Still, eBay is at least at no real risk of having its sellers deemed employees. Reibstein says Uber could lessen its legal risk a lot “by exercising less direction and control” over its drivers. But that could make it harder for the company to offer its customers reliable service. The employer/contractor legal dichotomy might push Uber and its peers in directions that economic logic and general good sense would not.
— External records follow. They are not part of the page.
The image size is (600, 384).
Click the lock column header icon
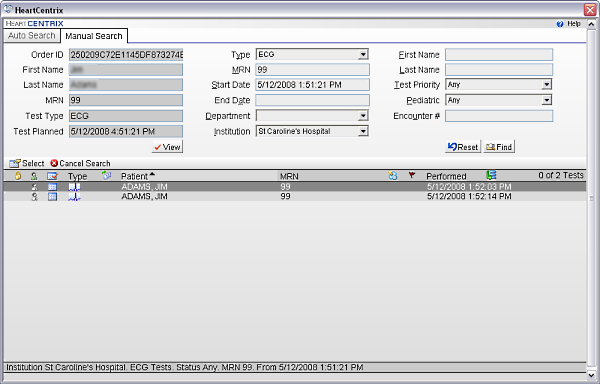pyautogui.click(x=18, y=176)
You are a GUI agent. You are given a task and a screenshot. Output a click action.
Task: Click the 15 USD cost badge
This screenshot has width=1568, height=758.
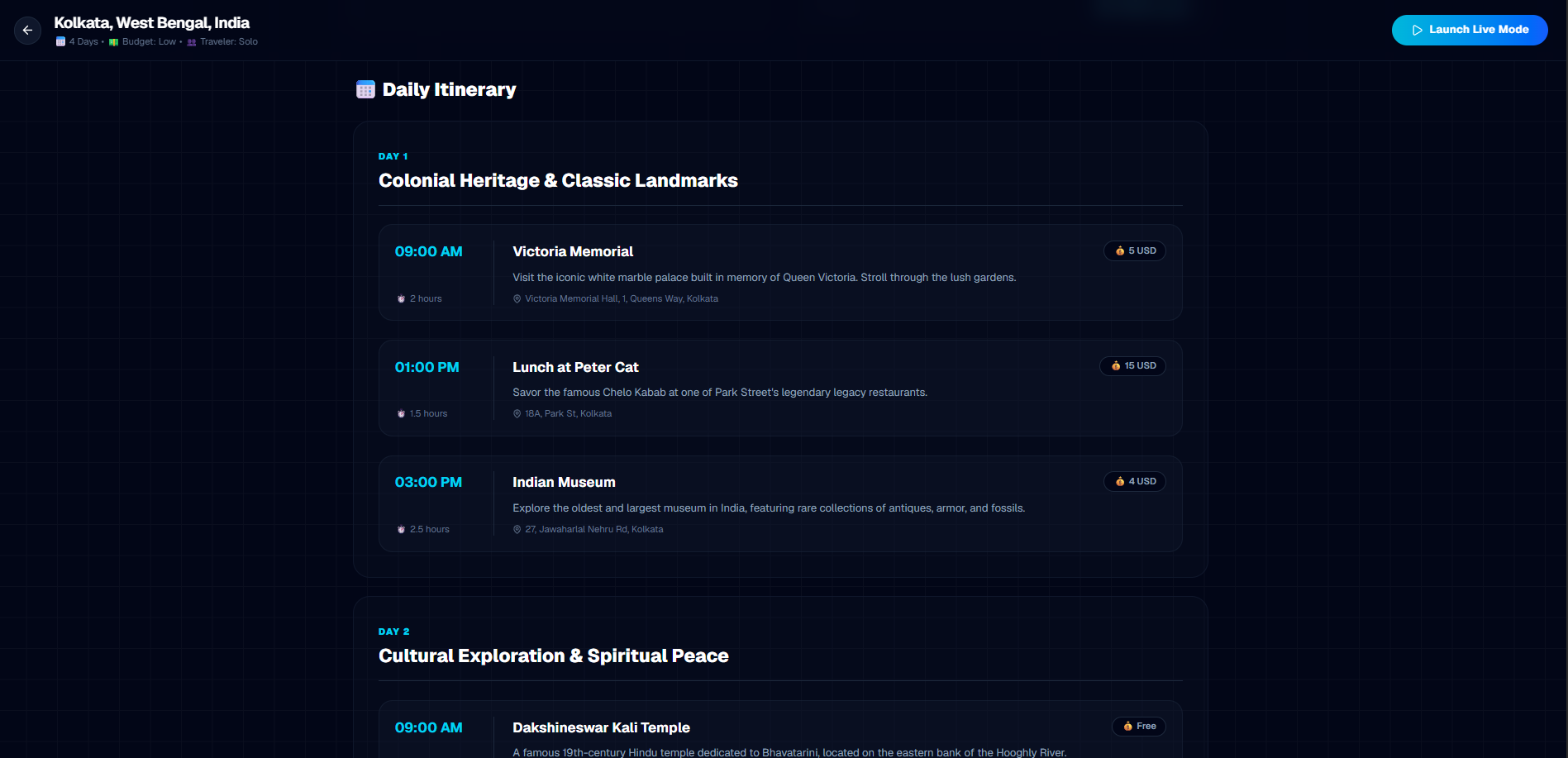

“The dichotomy makes the provider-platform relationship more adversarial than it needs to be, which hurts platform culture,” Arun Sundararajan, a New York University professor who has done much research on what is often called the “sharing economy,” said in an e-mail when I asked him about this. “It introduces an artificial distance.” Sundararajan has in the past contrasted Uber’s less-than-cozy relationship with its drivers with the culture at lodging marketplace Airbnb. In his e-mail he continued:
With Airbnb, there’s little or no risk of a host being considered an employee, so the platform has more freedom to bring the providers “closer” and engage in interaction with their hosts that might be associated with a firm-employee relationship in a traditional company. I believe many of the platforms would give their providers more (if for no other reason, as a retention and brand-building strategy) if the risk of “might be considered an employee” were lower.
One possibility that Sundararajan suggested in a Financial Times op-ed this week would be to decouple the employee safety net of health coverage, workers’ compensation and the like from full-time employment. Another that’s been getting renewed attention lately would be to add a new legal class of worker somewhere between the employee and the independent contractor — the “dependent contractor.” The term was introduced to North America in a 1965 law review article by Canadian scholar H.W. Arthurs, who said he got it from a 1962 book on Swedish labor relations, and Canada, Sweden and Germany are among the countries that have long had such a classification.
In Arthurs’ account the distinction was, as with the newsboys of the 1940s, all about allowing dependent contractors to organize for the purpose of collective bargaining. That’s clearly one big issue. When it comes to what other benefits of employee-dom dependent contractors should enjoy, things would presumably get very complicated very quickly. Also, because there is pretty much zero chance that the current Congress will address this issue, advances are more likely to come state by state. That’s good in the sense that it will allow room for experimentation and comparison — but it may prove maddening to companies operating in multiple states.
Still, acknowledging that the current classifications aren’t enough seems like it would be a big step forward. “The jury in this case will be handed a square peg and asked to choose between two round holes,” wrote Vince Chhabria, the judge in the Lyft case. Time to start carving out some square holes.